Our Science:Technology

Discovery Chemistry Design and High Throughput in silico/in vitro screening

Cascade has established a robust platform to design anti-complement drugs that target and inhibit the complement system at various levels.We rely upon a core set of chemical modifications to tailor the specificity, potency, and safety of our small molecules.  Cascade benefits from over 30 years of innovation and experience in drug design and discovery.  We have state of the art in silico protein modeling and drug docking technology to drive novel drug synthesis, and novel cell-based model systems to test activity and predict bioavailability.

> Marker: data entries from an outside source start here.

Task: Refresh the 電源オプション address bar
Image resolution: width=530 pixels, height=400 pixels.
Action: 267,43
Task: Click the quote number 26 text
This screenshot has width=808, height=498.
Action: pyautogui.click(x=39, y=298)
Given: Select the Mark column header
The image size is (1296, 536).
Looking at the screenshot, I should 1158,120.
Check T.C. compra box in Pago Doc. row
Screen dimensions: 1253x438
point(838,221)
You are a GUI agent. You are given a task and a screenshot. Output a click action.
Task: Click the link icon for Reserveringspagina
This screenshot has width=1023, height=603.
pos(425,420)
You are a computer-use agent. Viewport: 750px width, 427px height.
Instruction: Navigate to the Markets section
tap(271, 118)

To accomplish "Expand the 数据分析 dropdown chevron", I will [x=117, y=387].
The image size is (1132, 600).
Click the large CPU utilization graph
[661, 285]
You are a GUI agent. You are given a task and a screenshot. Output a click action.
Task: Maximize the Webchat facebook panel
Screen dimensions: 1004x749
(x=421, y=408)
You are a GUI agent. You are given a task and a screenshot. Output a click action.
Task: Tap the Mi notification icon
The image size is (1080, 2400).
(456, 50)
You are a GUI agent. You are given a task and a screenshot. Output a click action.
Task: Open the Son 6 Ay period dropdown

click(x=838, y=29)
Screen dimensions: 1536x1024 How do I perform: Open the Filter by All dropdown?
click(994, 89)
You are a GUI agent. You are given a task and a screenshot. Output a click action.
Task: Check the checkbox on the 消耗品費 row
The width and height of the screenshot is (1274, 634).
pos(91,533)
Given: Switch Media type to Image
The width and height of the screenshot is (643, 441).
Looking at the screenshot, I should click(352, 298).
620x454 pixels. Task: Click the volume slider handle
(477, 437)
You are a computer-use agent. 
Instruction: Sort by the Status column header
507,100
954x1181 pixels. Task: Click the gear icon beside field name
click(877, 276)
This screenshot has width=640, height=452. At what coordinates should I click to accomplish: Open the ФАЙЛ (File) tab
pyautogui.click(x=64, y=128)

Protein engineering and Gene Therapy 

 Cascade has state of the art in silico protein modeling and analysis technology to create superior biologics based on complement proteins. Our in silico platform uses advanced immunogenicity prediction using massive informational libraries of immunogenic motifs.  We have a full BL2 cell culture facility to create and test our therapeutic proteins.  Cascade has developed novel purified protein, cell-based and ex vivo model systems to test activity and predict bioavailability.  We are using cutting edge lentivirus technology in the development of our gene therapy agents.  Because the future of healthcare will likely involve multiple gene therapy interventions per individual, our lentiviral vectors provide a significant competitive advantage.  Lentivirus produces  minimal immune activation and allows for subsequent gene therapy treatments.  A single adenovirus gene therapy would produce an immune response to subsequent adenovirus treatments, thus making it practical only to give one treatment in a lifetime.